Employees with stress-reducing solutions miss fewer days at work because of illnesses, are more productive, more creative, and the products they create have higher added value. This benefit is even more seen in creative organisations, where the performance of employees largely depends on stress management.
Ratkevičius emphasises that one should not think that a person can fully limit the sources of stress and progress as a personality. Stress is not bad; only the excess of it.
“The state of stress itself is greatly influenced by changes and inert human resistance towards them. Changes are related to uncertainty and the latter, to a feeling of insecurity. If changes become a constant condition in a working environment, the person enters a state of constant stress. Creators are constantly required to take a new approach, think outside of the box, follow unexplored paths. The pressure that comes from the environment is applied to ourselves. Then there are different ways to come out of stress – drugs, alcohol, the search for extreme sensations.
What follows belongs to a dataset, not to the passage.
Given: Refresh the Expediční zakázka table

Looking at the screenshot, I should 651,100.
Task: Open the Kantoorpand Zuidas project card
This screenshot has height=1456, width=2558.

However, no one really teaches how to get out of stress sustainably without damaging the physical and mental health of the body,” says Vytautas.
ll the biggest countries and the World Health Organisation have raised the issue of stress, and one can only hope that the topic of stress management solutions will become clearer in the upcoming years. Vytautas also believes that this project implemented together with psychologists, anthropologists and the scientists from VU and VGTU will bring tangible results by transforming the world (or at least Lithuania) into a less stressful place.